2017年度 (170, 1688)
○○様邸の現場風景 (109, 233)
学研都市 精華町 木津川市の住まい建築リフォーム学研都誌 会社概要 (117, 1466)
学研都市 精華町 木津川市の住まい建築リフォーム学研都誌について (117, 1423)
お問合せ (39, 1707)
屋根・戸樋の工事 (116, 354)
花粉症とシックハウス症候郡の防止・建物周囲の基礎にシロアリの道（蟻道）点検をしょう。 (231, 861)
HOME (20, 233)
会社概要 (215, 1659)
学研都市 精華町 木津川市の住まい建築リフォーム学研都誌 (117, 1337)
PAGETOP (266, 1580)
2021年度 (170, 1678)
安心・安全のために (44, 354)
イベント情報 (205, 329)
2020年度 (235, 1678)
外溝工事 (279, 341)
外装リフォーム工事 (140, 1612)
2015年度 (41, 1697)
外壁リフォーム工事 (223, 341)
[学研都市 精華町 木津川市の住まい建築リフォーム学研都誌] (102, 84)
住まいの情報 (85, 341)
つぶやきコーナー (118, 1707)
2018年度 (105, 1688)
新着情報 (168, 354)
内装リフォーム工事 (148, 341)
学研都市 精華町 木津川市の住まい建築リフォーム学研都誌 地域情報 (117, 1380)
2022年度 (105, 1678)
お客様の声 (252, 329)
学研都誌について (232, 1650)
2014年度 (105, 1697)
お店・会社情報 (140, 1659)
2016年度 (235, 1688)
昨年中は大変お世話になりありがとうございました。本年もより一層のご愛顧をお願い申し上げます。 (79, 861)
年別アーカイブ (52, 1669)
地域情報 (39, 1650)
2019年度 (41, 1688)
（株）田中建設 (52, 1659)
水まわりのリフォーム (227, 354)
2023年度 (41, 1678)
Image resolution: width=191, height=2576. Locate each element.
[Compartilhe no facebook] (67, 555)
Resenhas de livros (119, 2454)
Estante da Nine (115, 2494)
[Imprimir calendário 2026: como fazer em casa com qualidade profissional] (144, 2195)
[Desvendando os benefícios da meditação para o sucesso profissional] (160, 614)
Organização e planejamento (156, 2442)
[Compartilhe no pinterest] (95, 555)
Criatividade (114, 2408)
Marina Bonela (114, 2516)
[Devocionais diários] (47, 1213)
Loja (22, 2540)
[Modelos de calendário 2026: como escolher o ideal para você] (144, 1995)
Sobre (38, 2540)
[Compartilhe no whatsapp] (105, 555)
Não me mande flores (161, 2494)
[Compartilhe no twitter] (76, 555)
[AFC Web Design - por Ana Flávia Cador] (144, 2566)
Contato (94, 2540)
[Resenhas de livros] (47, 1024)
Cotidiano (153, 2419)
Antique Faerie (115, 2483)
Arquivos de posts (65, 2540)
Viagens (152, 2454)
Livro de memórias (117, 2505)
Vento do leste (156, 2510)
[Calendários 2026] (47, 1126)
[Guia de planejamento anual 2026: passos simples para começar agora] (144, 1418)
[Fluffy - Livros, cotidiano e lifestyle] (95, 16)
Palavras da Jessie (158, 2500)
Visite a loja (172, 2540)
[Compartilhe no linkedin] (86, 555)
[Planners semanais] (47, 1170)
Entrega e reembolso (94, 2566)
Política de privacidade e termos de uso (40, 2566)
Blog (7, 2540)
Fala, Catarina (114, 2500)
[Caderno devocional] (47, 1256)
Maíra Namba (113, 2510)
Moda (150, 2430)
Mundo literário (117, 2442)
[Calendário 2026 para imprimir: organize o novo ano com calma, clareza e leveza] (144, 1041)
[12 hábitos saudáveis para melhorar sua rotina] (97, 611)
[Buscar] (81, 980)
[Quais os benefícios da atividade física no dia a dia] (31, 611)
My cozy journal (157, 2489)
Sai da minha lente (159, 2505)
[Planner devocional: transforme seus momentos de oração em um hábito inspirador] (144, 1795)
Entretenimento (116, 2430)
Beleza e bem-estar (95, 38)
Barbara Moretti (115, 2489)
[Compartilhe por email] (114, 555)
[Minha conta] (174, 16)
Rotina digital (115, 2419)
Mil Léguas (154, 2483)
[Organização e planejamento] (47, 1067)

++++++++++++++++++++

▸ **Activity**:
All of the material above should be set down again, unaltered.

▸ **Answer to the problem**:
2017年度 (170, 1688)
○○様邸の現場風景 (109, 233)
学研都市 精華町 木津川市の住まい建築リフォーム学研都誌 会社概要 (117, 1466)
学研都市 精華町 木津川市の住まい建築リフォーム学研都誌について (117, 1423)
お問合せ (39, 1707)
屋根・戸樋の工事 (116, 354)
花粉症とシックハウス症候郡の防止・建物周囲の基礎にシロアリの道（蟻道）点検をしょう。 (231, 861)
HOME (20, 233)
会社概要 (215, 1659)
学研都市 精華町 木津川市の住まい建築リフォーム学研都誌 (117, 1337)
PAGETOP (266, 1580)
2021年度 (170, 1678)
安心・安全のために (44, 354)
イベント情報 (205, 329)
2020年度 (235, 1678)
外溝工事 (279, 341)
外装リフォーム工事 (140, 1612)
2015年度 (41, 1697)
外壁リフォーム工事 (223, 341)
[学研都市 精華町 木津川市の住まい建築リフォーム学研都誌] (102, 84)
住まいの情報 (85, 341)
つぶやきコーナー (118, 1707)
2018年度 (105, 1688)
新着情報 (168, 354)
内装リフォーム工事 (148, 341)
学研都市 精華町 木津川市の住まい建築リフォーム学研都誌 地域情報 (117, 1380)
2022年度 (105, 1678)
お客様の声 (252, 329)
学研都誌について (232, 1650)
2014年度 (105, 1697)
お店・会社情報 (140, 1659)
2016年度 (235, 1688)
昨年中は大変お世話になりありがとうございました。本年もより一層のご愛顧をお願い申し上げます。 (79, 861)
年別アーカイブ (52, 1669)
地域情報 (39, 1650)
2019年度 (41, 1688)
（株）田中建設 (52, 1659)
水まわりのリフォーム (227, 354)
2023年度 (41, 1678)
Image resolution: width=191, height=2576. Locate each element.
[Compartilhe no facebook] (67, 555)
Resenhas de livros (119, 2454)
Estante da Nine (115, 2494)
[Imprimir calendário 2026: como fazer em casa com qualidade profissional] (144, 2195)
[Desvendando os benefícios da meditação para o sucesso profissional] (160, 614)
Organização e planejamento (156, 2442)
[Compartilhe no pinterest] (95, 555)
Criatividade (114, 2408)
Marina Bonela (114, 2516)
[Devocionais diários] (47, 1213)
Loja (22, 2540)
[Modelos de calendário 2026: como escolher o ideal para você] (144, 1995)
Sobre (38, 2540)
[Compartilhe no whatsapp] (105, 555)
Não me mande flores (161, 2494)
[Compartilhe no twitter] (76, 555)
[AFC Web Design - por Ana Flávia Cador] (144, 2566)
Contato (94, 2540)
[Resenhas de livros] (47, 1024)
Cotidiano (153, 2419)
Antique Faerie (115, 2483)
Arquivos de posts (65, 2540)
Viagens (152, 2454)
Livro de memórias (117, 2505)
Vento do leste (156, 2510)
[Calendários 2026] (47, 1126)
[Guia de planejamento anual 2026: passos simples para começar agora] (144, 1418)
[Fluffy - Livros, cotidiano e lifestyle] (95, 16)
Palavras da Jessie (158, 2500)
Visite a loja (172, 2540)
[Compartilhe no linkedin] (86, 555)
[Planners semanais] (47, 1170)
Entrega e reembolso (94, 2566)
Política de privacidade e termos de uso (40, 2566)
Blog (7, 2540)
Fala, Catarina (114, 2500)
[Caderno devocional] (47, 1256)
Maíra Namba (113, 2510)
Moda (150, 2430)
Mundo literário (117, 2442)
[Calendário 2026 para imprimir: organize o novo ano com calma, clareza e leveza] (144, 1041)
[12 hábitos saudáveis para melhorar sua rotina] (97, 611)
[Buscar] (81, 980)
[Quais os benefícios da atividade física no dia a dia] (31, 611)
My cozy journal (157, 2489)
Sai da minha lente (159, 2505)
[Planner devocional: transforme seus momentos de oração em um hábito inspirador] (144, 1795)
Entretenimento (116, 2430)
Beleza e bem-estar (95, 38)
Barbara Moretti (115, 2489)
[Compartilhe por email] (114, 555)
[Minha conta] (174, 16)
Rotina digital (115, 2419)
Mil Léguas (154, 2483)
[Organização e planejamento] (47, 1067)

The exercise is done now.